「やっと帰ってきたの?」
ノックせず、嫌味を言いながらドアを開ける。

花子は丁度着替えをしようとしていたところのようで、驚いた顔を向けてきた。
けれど相手が絵美だとわかった途端嫌味を含んだ笑顔を浮かべた。

「絵美お姉ちゃんのお陰で健太お兄ちゃんと仲良くブレスレッドを作り直すことができたよ」
そう言うと花子は腕にはめたオレンジ色のブレスレッドを見せてきた。

真新しい紐に通されたそれはキラキラと輝いているように見えて、嫉妬心が湧いてくる。
だけどここで声を荒らげれば、また花子の思い通りになってしまう。

「あっそ。
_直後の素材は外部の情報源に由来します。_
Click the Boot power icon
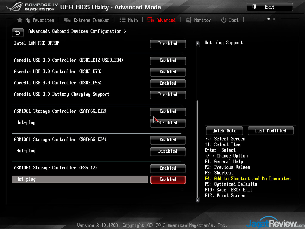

それはよかったね」
興味のないふりをしてそう言うと花子の表情が険しくなった。

「本当は悔しいくせに。大好きな健太お兄ちゃんを私に取られそうで焦ってるんでしょう?」
「健太お兄ちゃんはものじゃないから、取られたりなんかしない」

「強がっちゃって。あ、それとも絵美お姉ちゃんの本命はこっちだから?」
花子はそう言うと机の引き出しから万年筆を取り出したのだ。

「それ、やっぱりあんあたが……!」
両手を伸ばして奪い取ろうとしたとき、花子が万年筆を投げて手渡してきた。